Nov 06, 2017

Nurse Encourages Voting to Build Community Health

Nurse Manager Wendy Nading, RN, ND, and Population Health Epidemiologist Callie Preheim, MSPH, review a voter registration guide they created for use by the Tri-County Health Department. Photo credit: Rachel Brand. 

“Are you registered to vote?” has long been asked of people who sign up for public assistance programs. Now, a growing number of voices say voting is a measure of community health.

At the Denver area’s Tri-County Health Department, Wendy Nading, RN, ND, nurse manager, Access to Care, and Callie Preheim, MSPH, population health epidemiologist, are forging new frontiers in voter registration. Starting in mid-2016, the duo began a quality improvement effort to enhance the department’s voter registration efforts.

Going beyond the letter of the law

a voter registration guide

The Tri-County Health Department’s guide makes the processes of registering and voting easy to understand. Photo credit: Rachel Brand. 

Since 1993, the National Voter Registration Act has required public assistance programs to offer enrollees registration help, but this assistance has typically amounted to little more than asking the one-sentence question, “Are you registered to vote?” If the respondent says no, the second question is, “Are you eligible to vote?” A second no ends the conversation.

Nading and Preheim recently surveyed Medicaid applicants and found 61 percent believed they were not eligible to vote. The pair does not know what percent of Medicaid applicants are ineligible to vote, but believe 61 percent is high and plan further study.

“We don’t know whether [their response] is due to the current climate of fear—‘Then I’d have to give you paperwork, and more of my information could be on file,’—or whether they simply don’t know that they are eligible,” Nading says. “We realized we had a real opportunity to go back and prompt [our clients] in ways we were not doing before.”

Voting: a social determinant of health

Three women review voter registration guide

Nurse Manager Wendy Nading, RN, ND, shows family health coordinators Crystal Maldonado (left) and Debra Gutierrez (right), both of whom enroll new clients in Medicaid, a guide that explains how clients can register to vote. Photo credit: Rachel Brand. 

Safe neighborhoods, healthy food, stable jobs, and a good education are well-known social determinants of health. Less well-recognized is the relationship between healthy communities and voting.

**Data for review:**

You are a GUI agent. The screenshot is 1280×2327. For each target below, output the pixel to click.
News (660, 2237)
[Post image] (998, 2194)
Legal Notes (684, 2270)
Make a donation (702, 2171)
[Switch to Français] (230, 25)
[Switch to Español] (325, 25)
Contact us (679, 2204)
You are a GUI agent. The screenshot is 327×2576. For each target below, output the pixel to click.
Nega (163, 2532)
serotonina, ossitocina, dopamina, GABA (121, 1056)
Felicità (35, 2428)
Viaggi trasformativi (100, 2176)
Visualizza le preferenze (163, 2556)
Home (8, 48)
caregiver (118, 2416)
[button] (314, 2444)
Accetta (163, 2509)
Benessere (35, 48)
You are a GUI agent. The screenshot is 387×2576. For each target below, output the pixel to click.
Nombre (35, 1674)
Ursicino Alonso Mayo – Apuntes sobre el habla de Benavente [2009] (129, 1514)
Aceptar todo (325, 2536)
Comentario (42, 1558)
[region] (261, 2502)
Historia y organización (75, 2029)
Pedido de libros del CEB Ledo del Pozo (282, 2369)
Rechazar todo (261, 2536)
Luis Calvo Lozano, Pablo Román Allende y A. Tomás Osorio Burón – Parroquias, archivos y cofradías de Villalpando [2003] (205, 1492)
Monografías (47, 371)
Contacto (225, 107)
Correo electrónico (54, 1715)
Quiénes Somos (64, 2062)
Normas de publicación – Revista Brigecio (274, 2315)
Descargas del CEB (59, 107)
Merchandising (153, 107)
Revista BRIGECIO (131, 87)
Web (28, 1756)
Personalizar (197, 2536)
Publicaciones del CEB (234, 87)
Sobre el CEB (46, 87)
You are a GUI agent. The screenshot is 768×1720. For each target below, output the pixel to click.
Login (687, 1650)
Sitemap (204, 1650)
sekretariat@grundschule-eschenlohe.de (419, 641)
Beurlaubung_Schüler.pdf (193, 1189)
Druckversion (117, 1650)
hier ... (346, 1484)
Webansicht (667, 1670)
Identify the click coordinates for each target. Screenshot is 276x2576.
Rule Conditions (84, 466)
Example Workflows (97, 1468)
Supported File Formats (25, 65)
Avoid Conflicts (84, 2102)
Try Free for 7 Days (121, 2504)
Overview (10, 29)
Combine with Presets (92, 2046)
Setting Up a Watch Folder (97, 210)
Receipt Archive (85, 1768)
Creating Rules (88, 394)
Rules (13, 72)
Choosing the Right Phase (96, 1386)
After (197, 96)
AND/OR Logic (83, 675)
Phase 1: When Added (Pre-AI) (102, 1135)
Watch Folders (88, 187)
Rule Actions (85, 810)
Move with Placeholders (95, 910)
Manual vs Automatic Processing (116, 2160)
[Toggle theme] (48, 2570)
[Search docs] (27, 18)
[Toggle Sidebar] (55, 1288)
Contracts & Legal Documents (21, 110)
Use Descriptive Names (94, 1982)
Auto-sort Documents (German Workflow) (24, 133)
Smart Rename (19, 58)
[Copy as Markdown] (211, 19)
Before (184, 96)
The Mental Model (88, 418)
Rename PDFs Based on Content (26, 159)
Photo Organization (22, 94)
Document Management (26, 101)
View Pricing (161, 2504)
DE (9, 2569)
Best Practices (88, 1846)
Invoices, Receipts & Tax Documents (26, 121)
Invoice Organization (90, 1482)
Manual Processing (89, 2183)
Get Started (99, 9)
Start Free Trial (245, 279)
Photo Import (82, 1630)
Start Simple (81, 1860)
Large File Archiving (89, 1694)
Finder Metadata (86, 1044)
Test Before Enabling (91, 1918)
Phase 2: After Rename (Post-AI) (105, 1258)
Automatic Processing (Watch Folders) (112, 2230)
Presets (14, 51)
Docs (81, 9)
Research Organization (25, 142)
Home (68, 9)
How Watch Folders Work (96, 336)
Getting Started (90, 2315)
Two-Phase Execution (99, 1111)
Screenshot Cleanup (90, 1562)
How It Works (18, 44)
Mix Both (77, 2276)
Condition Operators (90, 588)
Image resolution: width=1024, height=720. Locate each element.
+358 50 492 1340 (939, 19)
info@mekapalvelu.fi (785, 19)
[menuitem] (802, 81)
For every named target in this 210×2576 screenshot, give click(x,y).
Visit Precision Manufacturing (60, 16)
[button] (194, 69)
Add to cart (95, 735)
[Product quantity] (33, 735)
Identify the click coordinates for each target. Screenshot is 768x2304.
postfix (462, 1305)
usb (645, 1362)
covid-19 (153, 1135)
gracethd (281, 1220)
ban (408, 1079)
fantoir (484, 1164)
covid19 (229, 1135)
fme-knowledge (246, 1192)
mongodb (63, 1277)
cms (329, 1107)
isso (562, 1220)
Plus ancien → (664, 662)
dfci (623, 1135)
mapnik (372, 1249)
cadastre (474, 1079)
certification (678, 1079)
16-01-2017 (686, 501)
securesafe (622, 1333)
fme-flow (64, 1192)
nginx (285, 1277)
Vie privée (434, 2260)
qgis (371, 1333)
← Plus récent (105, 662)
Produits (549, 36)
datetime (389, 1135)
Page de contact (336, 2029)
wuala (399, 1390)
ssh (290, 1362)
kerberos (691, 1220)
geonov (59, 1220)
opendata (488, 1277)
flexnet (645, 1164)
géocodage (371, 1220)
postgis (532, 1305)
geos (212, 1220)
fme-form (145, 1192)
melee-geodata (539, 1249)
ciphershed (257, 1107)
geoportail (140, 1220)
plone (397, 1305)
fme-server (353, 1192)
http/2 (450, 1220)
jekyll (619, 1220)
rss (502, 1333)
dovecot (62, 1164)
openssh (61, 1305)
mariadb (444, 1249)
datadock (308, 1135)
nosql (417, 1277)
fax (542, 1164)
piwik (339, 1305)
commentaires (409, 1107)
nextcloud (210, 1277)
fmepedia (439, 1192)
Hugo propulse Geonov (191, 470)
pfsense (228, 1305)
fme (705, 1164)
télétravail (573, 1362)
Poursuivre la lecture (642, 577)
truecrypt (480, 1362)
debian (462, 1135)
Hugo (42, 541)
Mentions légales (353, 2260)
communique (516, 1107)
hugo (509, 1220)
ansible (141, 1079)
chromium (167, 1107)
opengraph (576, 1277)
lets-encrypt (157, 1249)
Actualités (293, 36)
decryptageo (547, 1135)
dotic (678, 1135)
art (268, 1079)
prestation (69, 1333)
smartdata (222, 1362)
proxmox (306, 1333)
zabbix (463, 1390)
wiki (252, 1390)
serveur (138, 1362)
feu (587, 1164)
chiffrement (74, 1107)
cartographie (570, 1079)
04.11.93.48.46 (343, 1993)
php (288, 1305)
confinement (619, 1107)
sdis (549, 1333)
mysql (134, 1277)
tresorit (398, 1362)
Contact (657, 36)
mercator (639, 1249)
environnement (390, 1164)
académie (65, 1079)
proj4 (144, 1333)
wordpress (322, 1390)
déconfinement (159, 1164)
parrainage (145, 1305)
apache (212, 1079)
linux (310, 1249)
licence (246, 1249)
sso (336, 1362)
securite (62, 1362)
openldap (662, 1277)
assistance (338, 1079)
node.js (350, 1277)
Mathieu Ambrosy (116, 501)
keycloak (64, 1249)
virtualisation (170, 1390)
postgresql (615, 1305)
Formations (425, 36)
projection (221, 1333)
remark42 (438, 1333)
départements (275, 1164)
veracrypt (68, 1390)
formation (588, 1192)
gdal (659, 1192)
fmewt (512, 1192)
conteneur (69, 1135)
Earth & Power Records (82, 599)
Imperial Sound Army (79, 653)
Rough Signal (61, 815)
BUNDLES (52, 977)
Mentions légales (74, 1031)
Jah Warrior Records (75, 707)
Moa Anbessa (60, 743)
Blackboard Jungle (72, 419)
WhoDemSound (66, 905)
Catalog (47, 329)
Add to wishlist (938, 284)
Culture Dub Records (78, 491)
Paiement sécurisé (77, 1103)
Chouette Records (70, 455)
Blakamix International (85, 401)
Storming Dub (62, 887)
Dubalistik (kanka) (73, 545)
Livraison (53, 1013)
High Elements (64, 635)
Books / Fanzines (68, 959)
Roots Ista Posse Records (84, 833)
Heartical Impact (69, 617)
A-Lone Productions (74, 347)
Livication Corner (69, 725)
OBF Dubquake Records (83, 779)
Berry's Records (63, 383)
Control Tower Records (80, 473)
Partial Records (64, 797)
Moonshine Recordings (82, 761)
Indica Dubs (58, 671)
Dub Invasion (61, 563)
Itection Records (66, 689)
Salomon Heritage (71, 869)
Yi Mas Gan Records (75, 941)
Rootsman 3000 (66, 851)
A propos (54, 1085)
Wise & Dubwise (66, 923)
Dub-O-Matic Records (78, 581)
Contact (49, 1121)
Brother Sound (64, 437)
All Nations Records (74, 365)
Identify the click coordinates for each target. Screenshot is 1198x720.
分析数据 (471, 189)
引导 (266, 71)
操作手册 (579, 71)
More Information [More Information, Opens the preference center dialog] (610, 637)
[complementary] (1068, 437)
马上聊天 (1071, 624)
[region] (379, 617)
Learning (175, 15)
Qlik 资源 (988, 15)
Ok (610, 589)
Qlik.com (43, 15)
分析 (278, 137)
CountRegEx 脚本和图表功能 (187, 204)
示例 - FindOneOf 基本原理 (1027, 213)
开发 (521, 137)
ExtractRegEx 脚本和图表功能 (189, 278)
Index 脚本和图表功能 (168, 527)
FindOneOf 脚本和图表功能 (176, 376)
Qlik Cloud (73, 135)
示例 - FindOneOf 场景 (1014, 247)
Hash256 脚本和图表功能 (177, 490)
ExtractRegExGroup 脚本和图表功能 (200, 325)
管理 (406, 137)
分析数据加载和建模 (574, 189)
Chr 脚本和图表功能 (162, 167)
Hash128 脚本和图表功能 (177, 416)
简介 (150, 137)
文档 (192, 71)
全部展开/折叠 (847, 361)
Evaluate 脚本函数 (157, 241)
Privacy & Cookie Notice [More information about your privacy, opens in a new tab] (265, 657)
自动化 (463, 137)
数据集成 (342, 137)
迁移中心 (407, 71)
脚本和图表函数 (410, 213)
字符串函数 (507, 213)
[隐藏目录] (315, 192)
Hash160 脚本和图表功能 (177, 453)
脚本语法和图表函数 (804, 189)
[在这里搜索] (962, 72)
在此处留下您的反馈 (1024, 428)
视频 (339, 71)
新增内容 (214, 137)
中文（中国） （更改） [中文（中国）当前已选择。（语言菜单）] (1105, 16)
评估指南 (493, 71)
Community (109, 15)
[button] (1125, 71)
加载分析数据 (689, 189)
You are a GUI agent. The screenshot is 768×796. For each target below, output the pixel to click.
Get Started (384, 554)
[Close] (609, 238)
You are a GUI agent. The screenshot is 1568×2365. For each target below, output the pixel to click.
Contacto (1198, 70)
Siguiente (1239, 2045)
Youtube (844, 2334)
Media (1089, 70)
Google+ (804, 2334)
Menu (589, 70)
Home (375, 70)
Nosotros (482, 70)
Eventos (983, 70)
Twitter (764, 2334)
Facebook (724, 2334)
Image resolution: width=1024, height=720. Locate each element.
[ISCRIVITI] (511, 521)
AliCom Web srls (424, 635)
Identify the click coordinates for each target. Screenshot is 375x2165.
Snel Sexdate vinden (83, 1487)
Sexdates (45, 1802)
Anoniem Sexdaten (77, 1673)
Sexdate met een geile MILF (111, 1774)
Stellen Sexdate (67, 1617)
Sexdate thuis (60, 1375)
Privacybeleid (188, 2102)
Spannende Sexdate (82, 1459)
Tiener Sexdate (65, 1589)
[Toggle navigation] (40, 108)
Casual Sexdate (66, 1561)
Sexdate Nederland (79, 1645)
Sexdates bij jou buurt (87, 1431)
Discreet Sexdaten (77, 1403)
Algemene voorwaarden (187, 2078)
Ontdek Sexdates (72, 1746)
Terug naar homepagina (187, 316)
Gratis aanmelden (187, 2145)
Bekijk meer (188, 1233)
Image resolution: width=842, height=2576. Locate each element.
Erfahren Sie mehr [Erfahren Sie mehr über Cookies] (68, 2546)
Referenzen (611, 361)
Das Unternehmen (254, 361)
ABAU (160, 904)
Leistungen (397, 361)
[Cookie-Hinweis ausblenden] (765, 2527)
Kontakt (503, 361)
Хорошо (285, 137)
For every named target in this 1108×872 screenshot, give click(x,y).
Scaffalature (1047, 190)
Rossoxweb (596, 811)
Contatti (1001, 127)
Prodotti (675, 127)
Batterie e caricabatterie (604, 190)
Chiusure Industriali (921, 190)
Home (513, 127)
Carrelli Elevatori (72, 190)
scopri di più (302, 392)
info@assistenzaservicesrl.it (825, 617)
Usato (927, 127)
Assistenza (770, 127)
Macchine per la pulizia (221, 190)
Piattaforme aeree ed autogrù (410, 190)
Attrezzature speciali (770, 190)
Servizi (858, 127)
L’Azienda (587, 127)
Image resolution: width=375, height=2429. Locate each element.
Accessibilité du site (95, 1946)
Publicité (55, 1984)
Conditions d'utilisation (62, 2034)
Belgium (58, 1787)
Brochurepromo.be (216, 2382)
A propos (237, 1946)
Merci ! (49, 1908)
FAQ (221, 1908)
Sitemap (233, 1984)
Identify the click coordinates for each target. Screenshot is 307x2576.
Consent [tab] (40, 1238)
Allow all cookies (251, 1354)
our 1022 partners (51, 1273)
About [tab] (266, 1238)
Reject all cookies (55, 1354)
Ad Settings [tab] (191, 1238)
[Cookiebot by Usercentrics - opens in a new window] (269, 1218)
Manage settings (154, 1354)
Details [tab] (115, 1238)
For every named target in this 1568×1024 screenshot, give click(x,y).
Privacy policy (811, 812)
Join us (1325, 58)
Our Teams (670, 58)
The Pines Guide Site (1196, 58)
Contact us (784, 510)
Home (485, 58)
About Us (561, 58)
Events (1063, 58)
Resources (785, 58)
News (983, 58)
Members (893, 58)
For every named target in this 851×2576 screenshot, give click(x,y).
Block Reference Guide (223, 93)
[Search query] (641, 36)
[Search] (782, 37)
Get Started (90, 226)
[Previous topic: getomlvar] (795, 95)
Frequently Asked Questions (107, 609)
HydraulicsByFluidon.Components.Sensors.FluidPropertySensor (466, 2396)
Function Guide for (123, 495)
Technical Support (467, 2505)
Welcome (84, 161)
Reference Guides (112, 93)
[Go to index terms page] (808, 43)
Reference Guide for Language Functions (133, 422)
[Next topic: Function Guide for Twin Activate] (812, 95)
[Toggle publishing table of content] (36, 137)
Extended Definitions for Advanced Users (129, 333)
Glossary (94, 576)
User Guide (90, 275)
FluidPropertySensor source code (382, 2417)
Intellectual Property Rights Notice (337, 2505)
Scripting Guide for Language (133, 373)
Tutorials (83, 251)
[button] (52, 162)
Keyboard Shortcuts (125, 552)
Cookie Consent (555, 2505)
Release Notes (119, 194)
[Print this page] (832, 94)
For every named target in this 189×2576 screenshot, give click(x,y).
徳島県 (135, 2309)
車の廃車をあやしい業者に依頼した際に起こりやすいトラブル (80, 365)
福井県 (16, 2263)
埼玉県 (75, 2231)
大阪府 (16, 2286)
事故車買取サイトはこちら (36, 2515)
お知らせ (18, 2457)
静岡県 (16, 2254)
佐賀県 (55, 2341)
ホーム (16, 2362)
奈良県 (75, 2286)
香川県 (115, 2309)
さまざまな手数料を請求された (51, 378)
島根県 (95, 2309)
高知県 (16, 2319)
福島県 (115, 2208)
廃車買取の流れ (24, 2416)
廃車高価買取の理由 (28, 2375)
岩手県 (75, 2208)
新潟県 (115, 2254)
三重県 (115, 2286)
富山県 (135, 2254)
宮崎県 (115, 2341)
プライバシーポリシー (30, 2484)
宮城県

**Task description:**
Copy the passage of the nurse voting article from "The Tri-County Health Department’s" to "plan further study." word for word.

**Solution:**
The Tri-County Health Department’s guide makes the processes of registering and voting easy to understand. Photo credit: Rachel Brand. 

Since 1993, the National Voter Registration Act has required public assistance programs to offer enrollees registration help, but this assistance has typically amounted to little more than asking the one-sentence question, “Are you registered to vote?” If the respondent says no, the second question is, “Are you eligible to vote?” A second no ends the conversation.

Nading and Preheim recently surveyed Medicaid applicants and found 61 percent believed they were not eligible to vote. The pair does not know what percent of Medicaid applicants are ineligible to vote, but believe 61 percent is high and plan further study.